Chaos of Delight
United Kingdom
The Chaos of Delight website was set up in 2016 in order to celebrate and promote biology, soil science and the amazing hidden world of soil animals- the mesofauna.
Main Services:
science, soil science, macro photography, learning, educational, soil biology
It’s run by Andy Murray, a science writer and photographer, driven by a crazy passion and love for these amazing, tiny and almost unknown creatures, most being too small to see with the naked eye.
The website was the first of its kind to combine incredibly detailed macro and micro photography with the latest scientific research and personal observations, covering the full (although arbitrary) range of the world’s tiniest soil animals, while retaining a popular and readable format that’s fun to use and factually accurate.
It showcases the truly incredible beauty and wonder of Collembola (springtails), mites, proturans, pseudoscorpions and the rest of the amazing animals that live in the darkness, hidden in the soil beneath our feet.

────────

Activity 1
List every main service named in the text about the Chaos of Delight website.
Activity 2
Continue the text about the Chaos of Delight website from where it stops.

Record extracts
────────

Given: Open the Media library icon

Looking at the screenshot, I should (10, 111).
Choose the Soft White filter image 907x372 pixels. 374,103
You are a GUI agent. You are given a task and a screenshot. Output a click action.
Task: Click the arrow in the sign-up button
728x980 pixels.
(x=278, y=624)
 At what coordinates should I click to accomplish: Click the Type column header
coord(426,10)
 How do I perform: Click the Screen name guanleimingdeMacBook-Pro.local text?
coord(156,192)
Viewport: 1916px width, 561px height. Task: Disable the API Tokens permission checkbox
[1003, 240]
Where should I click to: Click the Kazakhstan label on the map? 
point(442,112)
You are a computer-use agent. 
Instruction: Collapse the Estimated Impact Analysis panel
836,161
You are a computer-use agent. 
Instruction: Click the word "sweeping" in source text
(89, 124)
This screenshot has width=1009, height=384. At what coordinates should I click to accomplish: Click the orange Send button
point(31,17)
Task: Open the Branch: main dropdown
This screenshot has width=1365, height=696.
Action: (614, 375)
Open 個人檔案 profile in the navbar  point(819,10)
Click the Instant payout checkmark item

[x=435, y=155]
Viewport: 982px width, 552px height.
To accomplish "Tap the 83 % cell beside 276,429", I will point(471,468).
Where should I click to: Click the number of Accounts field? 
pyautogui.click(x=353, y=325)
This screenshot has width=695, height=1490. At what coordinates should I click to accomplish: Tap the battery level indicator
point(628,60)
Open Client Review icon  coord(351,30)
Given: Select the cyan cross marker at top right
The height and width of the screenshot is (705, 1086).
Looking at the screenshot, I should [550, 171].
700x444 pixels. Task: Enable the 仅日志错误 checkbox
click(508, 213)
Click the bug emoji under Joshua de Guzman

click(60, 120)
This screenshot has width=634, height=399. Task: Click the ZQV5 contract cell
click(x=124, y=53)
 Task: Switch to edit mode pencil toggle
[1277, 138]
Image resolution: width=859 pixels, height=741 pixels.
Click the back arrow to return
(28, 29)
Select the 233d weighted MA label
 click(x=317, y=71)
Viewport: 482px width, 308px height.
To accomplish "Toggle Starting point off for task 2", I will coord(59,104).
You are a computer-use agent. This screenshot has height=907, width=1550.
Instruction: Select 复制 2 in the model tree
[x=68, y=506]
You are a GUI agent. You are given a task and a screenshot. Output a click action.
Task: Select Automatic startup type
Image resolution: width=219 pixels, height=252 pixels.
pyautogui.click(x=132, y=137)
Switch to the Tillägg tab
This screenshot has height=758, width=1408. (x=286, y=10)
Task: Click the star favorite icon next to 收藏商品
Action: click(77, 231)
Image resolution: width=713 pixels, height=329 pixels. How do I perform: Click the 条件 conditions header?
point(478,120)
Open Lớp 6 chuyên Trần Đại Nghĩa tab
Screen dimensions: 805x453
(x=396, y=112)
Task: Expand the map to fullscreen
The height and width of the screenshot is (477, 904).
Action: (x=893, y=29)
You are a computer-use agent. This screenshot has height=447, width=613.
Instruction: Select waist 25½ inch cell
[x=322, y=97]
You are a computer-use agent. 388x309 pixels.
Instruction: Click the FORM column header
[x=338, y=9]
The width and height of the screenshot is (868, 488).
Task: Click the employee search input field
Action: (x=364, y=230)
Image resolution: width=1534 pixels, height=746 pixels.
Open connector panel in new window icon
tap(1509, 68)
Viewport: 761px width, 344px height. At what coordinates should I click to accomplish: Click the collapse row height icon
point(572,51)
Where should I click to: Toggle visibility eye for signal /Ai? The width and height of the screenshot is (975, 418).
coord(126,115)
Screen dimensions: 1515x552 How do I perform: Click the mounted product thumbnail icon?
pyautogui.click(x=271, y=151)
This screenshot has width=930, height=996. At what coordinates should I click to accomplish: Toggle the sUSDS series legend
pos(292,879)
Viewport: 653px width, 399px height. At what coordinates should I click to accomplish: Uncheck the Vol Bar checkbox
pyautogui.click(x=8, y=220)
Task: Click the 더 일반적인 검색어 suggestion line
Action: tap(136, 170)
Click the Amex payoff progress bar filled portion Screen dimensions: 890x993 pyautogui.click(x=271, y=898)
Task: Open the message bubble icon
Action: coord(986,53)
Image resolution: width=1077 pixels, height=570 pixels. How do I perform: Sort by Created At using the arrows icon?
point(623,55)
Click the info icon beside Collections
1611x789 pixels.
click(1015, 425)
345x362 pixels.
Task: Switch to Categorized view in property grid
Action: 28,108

────────

Your response 1
science, soil science, macro photography, learning, educational, soil biology

Your response 2
One of the great things about the soil mesofauna is that these amazing and bizarre animals exist everywhere. Everyone can become a true explorer in their back yard, garden or local park. All you need is a magnifying glass or loupe. And as you search under leaves and stones, you join every other biologist over the centuries who has done exactly the same thing. The website serves as a useful roadmap in discovering about this dark and hidden world, and seeks to transfer a little of the joy and passion inherent in all science to the reader.
Over four hundred macro and micro photographs can be found on the website, and all have been taken down at the subject’s eye level, which, if you’re a mite or springtail, and you actually have eyes, is around 0.2mm off the ground. All the photos have also been taken in nature and necessarily risk the subject running away, jumping or hiding. Which they usually do. Out of more than half a million photos taken over the years, only around 13,000 were kept. Out of those, only a couple of thousand photos are up to a good enough standard to actually use.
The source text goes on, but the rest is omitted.